(Collected data)
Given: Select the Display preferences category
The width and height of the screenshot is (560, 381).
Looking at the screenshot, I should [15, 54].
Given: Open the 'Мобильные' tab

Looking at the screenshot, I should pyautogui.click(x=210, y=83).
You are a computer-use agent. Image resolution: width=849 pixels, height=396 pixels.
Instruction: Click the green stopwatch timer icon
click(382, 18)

_What you will do_
Each record must appear again, word for word.

_Completed exercise_
Given: Select the Display preferences category
The width and height of the screenshot is (560, 381).
Looking at the screenshot, I should [15, 54].
Given: Open the 'Мобильные' tab

Looking at the screenshot, I should pyautogui.click(x=210, y=83).
You are a computer-use agent. Image resolution: width=849 pixels, height=396 pixels.
Instruction: Click the green stopwatch timer icon
click(382, 18)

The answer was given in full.